▸ **Selection**
──────────

Chain-of-thought prompting includes the reasoning:
Q: Roger has 5 tennis balls. He buys 2 cans of 3. How many does he have? A: Roger started with 5 balls. 2 cans of 3 tennis balls each is 6. 5 + 6 = 11. The answer is 11.
When shown examples with reasoning steps, the model produces its own reasoning chains for new problems. This dramatically improves accuracy on tasks requiring arithmetic, logic, or multi-step inference.
Why It Works
CoT prompting exploits a fundamental property of autoregressive language models: each generated token is conditioned on all previous tokens, including previously generated ones. By generating intermediate reasoning steps, the model creates a “scratchpad” that keeps relevant information in context for the final answer. Without CoT, the model must jump from question to answer in a single step, compressing all reasoning into the hidden states.
In essence: generating reasoning steps converts a hard implicit computation into an easier explicit one.
Scale Dependence
CoT is an emergent capability that only appears in sufficiently large models. Small models produce fluent-sounding but logically incorrect reasoning chains that don’t improve (and can harm) final accuracy. The threshold varies by task, but generally models below ~100B parameters show limited benefit from CoT prompting on challenging reasoning tasks. This connects to the broader phenomenon of emergent capabilities with scale.

──────────

▸ **Data extract**

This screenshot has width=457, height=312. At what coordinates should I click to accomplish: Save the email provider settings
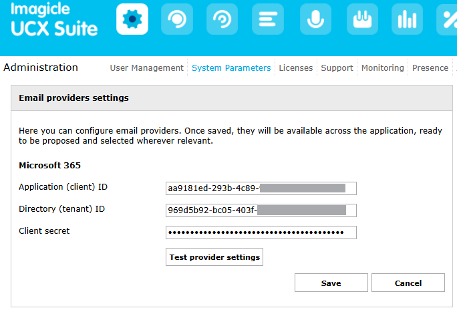pos(331,283)
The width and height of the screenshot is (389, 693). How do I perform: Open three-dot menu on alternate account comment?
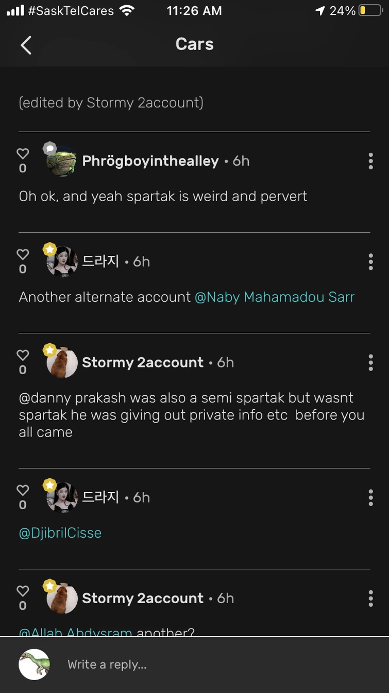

──────────

▸ **Tasks**
a. In the chain-of-thought passage above, reproduce word for word the part that opens with the words containing "In essence: generating" and closes with "capabilities with scale.".
b. According to the chain-of-thought passage above, which kinds of tasks see dramatically improved accuracy with this prompting? List every one.

▸ **Results for the exercise**
a.
In essence: generating reasoning steps converts a hard implicit computation into an easier explicit one.
Scale Dependence
CoT is an emergent capability that only appears in sufficiently large models. Small models produce fluent-sounding but logically incorrect reasoning chains that don’t improve (and can harm) final accuracy. The threshold varies by task, but generally models below ~100B parameters show limited benefit from CoT prompting on challenging reasoning tasks. This connects to the broader phenomenon of emergent capabilities with scale.

b.
- Arithmetic
- Logic
- Multi-step inference